Exercise requirements
Lines from the top of the entries through the line that has "Task: Expand the tab search chevron" must be duplicated exactly, and no others.

Data extracts
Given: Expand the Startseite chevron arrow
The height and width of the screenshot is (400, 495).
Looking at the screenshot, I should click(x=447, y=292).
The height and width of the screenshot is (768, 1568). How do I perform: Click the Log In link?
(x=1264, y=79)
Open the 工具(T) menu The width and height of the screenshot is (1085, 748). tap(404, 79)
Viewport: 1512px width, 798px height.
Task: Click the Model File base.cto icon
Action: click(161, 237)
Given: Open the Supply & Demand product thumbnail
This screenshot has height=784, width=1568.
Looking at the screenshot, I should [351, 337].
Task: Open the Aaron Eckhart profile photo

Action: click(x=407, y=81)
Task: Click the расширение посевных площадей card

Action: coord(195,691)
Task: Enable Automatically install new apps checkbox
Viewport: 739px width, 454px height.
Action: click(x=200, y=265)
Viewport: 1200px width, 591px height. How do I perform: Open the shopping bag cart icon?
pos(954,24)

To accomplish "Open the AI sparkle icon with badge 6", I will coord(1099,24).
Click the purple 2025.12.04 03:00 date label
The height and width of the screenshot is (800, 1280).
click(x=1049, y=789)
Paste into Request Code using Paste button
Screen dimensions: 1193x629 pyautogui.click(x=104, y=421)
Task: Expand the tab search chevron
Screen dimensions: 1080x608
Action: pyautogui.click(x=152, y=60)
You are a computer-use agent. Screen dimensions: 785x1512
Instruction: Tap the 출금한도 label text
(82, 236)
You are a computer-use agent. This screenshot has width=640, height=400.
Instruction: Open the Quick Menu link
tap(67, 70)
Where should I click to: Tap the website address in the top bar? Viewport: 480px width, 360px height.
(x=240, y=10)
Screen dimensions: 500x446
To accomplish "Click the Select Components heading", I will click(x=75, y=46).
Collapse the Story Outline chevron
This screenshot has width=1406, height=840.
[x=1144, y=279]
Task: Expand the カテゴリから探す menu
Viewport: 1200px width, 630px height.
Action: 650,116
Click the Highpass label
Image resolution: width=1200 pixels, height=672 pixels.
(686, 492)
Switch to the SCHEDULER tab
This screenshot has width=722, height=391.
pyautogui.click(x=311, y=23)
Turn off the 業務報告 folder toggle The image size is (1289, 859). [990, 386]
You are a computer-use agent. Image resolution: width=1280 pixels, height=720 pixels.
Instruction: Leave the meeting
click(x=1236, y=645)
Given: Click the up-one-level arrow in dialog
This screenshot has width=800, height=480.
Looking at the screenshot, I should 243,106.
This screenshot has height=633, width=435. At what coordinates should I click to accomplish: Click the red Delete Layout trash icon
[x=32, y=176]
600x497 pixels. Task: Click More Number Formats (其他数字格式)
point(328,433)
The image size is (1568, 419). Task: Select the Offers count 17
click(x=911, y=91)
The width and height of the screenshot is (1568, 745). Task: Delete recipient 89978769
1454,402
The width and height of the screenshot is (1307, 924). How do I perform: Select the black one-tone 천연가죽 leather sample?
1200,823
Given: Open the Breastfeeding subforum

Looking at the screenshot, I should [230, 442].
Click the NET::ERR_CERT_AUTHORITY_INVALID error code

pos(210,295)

The answer
Given: Expand the Startseite chevron arrow
The height and width of the screenshot is (400, 495).
Looking at the screenshot, I should click(x=447, y=292).
The height and width of the screenshot is (768, 1568). How do I perform: Click the Log In link?
(x=1264, y=79)
Open the 工具(T) menu The width and height of the screenshot is (1085, 748). tap(404, 79)
Viewport: 1512px width, 798px height.
Task: Click the Model File base.cto icon
Action: click(161, 237)
Given: Open the Supply & Demand product thumbnail
This screenshot has height=784, width=1568.
Looking at the screenshot, I should [351, 337].
Task: Open the Aaron Eckhart profile photo

Action: click(x=407, y=81)
Task: Click the расширение посевных площадей card

Action: coord(195,691)
Task: Enable Automatically install new apps checkbox
Viewport: 739px width, 454px height.
Action: click(x=200, y=265)
Viewport: 1200px width, 591px height. How do I perform: Open the shopping bag cart icon?
pos(954,24)

To accomplish "Open the AI sparkle icon with badge 6", I will coord(1099,24).
Click the purple 2025.12.04 03:00 date label
The height and width of the screenshot is (800, 1280).
click(x=1049, y=789)
Paste into Request Code using Paste button
Screen dimensions: 1193x629 pyautogui.click(x=104, y=421)
Task: Expand the tab search chevron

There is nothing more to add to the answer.